Work request:
Go through the data from its first line and retype each line, stopping once the line containing "Accettare tutti (114, 2542)" has been retyped.

Source records:
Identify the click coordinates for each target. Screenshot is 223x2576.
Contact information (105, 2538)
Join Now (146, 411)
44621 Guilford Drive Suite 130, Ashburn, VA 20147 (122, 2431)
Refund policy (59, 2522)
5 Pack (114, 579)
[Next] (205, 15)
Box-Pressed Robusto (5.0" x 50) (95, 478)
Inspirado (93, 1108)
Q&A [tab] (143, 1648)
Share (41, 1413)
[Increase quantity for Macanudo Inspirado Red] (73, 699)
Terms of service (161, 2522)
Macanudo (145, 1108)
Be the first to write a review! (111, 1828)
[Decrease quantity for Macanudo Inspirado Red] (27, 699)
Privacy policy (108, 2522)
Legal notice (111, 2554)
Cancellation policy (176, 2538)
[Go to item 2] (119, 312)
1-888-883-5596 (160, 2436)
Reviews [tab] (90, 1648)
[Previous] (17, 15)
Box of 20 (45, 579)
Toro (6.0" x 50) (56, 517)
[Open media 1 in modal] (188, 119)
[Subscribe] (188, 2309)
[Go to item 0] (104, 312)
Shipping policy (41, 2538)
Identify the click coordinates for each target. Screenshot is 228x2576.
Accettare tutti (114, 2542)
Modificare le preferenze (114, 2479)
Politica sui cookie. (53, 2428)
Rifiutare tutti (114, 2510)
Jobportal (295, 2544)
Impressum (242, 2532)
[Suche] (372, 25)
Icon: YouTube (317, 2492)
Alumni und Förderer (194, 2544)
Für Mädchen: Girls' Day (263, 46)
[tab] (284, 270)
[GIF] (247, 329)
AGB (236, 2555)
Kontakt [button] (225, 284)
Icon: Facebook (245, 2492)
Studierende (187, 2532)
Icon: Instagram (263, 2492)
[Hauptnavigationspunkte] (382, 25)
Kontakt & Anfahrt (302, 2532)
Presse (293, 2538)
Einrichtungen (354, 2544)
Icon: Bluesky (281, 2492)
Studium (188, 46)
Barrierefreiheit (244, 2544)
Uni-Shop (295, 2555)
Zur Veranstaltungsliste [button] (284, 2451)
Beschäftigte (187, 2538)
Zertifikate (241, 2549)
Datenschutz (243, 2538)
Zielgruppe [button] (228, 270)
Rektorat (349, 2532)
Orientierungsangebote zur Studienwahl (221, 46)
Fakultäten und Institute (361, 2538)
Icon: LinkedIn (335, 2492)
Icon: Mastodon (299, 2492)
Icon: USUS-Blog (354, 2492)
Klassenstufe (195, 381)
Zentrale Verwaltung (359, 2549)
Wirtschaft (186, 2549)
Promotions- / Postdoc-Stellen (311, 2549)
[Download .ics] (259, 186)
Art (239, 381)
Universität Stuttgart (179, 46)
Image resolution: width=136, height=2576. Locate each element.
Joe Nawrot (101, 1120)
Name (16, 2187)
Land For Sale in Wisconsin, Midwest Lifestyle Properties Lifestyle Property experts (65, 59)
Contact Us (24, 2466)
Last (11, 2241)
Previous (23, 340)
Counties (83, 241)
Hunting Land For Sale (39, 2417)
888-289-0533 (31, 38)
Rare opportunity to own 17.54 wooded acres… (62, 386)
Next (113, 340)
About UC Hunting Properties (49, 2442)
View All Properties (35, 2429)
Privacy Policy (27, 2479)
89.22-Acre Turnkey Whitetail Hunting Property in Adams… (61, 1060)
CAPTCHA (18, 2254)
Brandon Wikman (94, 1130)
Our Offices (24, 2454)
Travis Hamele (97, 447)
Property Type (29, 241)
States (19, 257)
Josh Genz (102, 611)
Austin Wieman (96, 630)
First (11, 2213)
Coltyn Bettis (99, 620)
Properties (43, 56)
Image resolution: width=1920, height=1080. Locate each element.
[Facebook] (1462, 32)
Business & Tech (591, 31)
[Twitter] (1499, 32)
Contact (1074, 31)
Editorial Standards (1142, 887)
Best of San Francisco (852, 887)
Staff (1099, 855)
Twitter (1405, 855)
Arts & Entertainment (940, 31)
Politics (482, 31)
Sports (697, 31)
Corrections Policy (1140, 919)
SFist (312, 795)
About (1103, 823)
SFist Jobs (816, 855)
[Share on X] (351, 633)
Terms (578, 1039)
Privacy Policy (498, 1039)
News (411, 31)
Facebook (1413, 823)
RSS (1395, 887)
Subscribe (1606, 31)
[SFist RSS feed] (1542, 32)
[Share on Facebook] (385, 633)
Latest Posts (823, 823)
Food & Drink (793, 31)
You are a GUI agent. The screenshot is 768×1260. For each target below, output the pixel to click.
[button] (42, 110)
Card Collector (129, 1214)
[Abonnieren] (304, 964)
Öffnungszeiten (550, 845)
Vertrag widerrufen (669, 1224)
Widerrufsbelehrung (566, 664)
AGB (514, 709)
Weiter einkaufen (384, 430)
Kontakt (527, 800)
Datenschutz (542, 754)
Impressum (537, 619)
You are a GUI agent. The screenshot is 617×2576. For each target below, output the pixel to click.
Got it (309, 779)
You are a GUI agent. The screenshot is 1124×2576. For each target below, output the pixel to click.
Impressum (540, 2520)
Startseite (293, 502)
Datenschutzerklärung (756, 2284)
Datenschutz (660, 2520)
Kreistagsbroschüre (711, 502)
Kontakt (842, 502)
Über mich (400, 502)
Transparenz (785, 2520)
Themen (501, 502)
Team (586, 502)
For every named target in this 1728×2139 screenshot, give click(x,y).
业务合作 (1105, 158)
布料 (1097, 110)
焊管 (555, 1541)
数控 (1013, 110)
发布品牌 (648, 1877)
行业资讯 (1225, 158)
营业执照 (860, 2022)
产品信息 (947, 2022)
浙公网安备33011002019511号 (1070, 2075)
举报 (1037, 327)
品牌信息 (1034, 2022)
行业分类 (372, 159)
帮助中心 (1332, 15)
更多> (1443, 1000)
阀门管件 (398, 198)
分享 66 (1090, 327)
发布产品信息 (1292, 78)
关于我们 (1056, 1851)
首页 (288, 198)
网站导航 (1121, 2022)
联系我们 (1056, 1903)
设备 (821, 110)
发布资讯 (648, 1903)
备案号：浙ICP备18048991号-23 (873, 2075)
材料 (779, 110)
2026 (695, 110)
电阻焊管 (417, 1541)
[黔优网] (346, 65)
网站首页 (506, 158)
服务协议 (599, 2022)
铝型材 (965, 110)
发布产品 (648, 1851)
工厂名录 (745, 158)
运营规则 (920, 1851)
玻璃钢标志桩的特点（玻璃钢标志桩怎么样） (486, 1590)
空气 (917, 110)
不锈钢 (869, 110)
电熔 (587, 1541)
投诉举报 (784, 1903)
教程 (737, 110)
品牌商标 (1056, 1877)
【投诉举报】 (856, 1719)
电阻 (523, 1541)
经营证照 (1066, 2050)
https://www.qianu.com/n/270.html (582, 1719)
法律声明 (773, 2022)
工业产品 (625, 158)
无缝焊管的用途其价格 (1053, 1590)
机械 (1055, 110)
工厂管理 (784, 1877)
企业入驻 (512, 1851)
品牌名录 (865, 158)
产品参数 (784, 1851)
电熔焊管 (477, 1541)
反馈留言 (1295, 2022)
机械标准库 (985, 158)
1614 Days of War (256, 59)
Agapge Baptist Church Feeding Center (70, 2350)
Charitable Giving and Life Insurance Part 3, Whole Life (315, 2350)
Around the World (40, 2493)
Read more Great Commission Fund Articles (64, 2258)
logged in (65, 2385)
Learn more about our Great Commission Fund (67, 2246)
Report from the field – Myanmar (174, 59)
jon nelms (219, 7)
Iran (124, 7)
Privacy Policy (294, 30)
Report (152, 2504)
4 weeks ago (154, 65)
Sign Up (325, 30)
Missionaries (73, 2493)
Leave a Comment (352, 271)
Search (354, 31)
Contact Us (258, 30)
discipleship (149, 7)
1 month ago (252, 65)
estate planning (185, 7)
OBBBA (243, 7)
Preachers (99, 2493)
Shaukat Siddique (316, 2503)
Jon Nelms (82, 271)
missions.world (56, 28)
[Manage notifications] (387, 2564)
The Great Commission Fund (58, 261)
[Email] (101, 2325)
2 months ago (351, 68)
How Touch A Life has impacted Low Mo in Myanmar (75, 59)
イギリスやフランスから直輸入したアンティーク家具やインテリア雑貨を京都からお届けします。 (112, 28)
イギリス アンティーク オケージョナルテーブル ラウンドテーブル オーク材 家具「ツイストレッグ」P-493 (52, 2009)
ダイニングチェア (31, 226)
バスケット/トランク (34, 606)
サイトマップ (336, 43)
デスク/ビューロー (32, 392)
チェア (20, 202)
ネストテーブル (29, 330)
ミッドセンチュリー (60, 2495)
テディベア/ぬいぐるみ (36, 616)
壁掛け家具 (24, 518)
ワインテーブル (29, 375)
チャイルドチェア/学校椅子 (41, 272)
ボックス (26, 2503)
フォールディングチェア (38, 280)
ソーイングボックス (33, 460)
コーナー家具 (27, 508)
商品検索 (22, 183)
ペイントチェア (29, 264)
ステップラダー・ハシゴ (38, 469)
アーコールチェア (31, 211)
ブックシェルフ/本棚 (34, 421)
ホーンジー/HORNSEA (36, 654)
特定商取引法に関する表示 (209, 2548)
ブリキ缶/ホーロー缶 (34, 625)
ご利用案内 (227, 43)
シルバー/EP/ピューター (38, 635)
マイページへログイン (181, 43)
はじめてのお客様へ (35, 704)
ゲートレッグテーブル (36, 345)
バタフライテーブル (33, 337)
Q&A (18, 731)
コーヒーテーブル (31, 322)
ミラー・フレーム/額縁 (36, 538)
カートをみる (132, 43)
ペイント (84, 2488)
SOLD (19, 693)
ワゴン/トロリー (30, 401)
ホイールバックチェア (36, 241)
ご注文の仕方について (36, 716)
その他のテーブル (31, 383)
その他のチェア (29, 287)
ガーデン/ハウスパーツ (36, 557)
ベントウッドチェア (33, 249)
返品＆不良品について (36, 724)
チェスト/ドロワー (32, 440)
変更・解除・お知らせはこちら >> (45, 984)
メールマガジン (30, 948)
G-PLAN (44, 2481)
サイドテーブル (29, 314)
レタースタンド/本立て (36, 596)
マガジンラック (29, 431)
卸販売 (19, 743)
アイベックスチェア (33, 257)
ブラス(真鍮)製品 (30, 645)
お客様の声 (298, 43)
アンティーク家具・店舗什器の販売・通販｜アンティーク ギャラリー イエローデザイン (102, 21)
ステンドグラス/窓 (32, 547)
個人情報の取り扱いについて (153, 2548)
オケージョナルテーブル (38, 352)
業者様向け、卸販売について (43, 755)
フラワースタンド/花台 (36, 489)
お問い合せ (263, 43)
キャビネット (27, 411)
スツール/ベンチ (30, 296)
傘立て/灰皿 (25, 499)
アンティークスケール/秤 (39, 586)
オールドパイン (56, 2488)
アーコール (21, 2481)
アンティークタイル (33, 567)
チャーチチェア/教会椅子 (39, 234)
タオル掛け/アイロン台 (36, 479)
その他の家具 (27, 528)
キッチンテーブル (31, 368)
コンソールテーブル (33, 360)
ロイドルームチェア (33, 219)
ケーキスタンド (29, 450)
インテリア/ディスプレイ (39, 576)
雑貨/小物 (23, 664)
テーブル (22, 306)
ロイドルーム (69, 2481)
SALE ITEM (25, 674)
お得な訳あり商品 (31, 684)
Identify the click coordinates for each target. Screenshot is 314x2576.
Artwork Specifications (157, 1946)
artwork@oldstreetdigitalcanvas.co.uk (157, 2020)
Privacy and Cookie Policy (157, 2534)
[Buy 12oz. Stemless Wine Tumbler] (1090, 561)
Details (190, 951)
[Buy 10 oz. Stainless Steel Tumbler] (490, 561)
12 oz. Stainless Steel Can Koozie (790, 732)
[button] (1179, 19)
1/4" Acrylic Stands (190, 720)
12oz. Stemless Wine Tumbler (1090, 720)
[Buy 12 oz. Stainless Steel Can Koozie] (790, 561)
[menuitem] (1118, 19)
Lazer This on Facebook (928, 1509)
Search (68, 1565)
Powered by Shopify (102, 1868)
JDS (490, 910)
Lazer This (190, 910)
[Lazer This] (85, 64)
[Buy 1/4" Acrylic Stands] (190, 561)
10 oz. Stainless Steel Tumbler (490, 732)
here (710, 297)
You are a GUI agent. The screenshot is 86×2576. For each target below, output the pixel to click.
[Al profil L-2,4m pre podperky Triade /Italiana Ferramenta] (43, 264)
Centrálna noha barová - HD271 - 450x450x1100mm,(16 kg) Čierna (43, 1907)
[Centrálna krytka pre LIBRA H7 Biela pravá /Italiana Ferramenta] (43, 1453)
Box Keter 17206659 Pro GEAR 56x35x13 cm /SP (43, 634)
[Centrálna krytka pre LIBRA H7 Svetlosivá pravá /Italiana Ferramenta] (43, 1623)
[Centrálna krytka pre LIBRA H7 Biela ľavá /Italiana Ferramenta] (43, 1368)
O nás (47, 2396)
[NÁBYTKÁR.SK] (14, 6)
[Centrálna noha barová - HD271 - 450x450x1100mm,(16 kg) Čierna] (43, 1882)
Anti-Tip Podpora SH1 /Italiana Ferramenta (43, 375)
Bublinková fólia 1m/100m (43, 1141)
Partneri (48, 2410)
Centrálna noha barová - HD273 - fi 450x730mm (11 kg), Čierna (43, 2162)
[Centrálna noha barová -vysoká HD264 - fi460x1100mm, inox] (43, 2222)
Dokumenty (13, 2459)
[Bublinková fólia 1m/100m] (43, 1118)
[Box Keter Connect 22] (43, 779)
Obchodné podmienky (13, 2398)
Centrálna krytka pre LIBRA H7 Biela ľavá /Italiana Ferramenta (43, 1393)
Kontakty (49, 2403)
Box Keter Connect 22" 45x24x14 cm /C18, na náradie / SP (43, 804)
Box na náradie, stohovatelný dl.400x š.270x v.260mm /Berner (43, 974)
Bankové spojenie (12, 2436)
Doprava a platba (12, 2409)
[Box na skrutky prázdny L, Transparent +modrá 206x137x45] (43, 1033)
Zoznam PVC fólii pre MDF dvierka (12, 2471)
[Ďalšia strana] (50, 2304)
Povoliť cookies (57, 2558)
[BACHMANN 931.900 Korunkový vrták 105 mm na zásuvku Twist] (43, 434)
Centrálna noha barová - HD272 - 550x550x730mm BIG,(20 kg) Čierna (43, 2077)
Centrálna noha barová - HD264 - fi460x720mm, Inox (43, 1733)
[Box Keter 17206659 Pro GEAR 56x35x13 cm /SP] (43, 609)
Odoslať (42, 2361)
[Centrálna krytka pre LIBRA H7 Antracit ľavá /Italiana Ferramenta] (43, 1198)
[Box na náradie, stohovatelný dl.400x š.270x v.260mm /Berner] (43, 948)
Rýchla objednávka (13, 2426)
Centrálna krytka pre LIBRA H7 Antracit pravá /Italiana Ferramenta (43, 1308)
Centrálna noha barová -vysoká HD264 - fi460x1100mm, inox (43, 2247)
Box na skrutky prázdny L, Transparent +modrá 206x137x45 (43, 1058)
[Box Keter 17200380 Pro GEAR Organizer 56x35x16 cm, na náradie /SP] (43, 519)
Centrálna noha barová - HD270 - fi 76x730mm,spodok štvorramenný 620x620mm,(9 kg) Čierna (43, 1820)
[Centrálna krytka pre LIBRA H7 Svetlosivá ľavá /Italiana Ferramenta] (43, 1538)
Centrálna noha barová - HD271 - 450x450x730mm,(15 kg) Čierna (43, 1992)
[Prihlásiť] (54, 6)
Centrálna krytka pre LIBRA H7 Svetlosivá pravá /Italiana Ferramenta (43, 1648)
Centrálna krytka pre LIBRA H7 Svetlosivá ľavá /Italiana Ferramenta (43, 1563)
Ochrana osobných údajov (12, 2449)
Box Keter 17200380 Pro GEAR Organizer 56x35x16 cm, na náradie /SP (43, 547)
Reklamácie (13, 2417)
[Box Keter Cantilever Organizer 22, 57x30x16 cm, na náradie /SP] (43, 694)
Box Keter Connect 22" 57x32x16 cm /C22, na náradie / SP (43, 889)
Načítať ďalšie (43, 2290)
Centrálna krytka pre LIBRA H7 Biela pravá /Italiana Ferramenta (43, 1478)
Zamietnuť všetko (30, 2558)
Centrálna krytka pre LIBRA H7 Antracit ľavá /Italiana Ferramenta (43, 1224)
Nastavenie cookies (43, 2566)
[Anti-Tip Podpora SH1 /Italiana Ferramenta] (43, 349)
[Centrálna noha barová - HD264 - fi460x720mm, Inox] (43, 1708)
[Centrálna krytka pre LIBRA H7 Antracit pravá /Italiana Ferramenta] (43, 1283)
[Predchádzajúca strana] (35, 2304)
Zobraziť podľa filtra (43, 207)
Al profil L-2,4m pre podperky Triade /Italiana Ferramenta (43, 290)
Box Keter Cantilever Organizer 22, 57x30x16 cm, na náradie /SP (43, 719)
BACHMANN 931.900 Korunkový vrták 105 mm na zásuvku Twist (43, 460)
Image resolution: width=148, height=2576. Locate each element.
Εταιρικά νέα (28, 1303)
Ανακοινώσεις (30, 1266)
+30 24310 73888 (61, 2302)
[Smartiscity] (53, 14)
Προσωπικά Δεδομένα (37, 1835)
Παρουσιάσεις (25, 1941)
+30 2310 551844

Result:
Identify the click coordinates for each target. Screenshot is 223x2576.
Contact information (105, 2538)
Join Now (146, 411)
44621 Guilford Drive Suite 130, Ashburn, VA 20147 (122, 2431)
Refund policy (59, 2522)
5 Pack (114, 579)
[Next] (205, 15)
Box-Pressed Robusto (5.0" x 50) (95, 478)
Inspirado (93, 1108)
Q&A [tab] (143, 1648)
Share (41, 1413)
[Increase quantity for Macanudo Inspirado Red] (73, 699)
Terms of service (161, 2522)
Macanudo (145, 1108)
Be the first to write a review! (111, 1828)
[Decrease quantity for Macanudo Inspirado Red] (27, 699)
Privacy policy (108, 2522)
Legal notice (111, 2554)
Cancellation policy (176, 2538)
[Go to item 2] (119, 312)
1-888-883-5596 (160, 2436)
Reviews [tab] (90, 1648)
[Previous] (17, 15)
Box of 20 (45, 579)
Toro (6.0" x 50) (56, 517)
[Open media 1 in modal] (188, 119)
[Subscribe] (188, 2309)
[Go to item 0] (104, 312)
Shipping policy (41, 2538)
Identify the click coordinates for each target. Screenshot is 228x2576.
Accettare tutti (114, 2542)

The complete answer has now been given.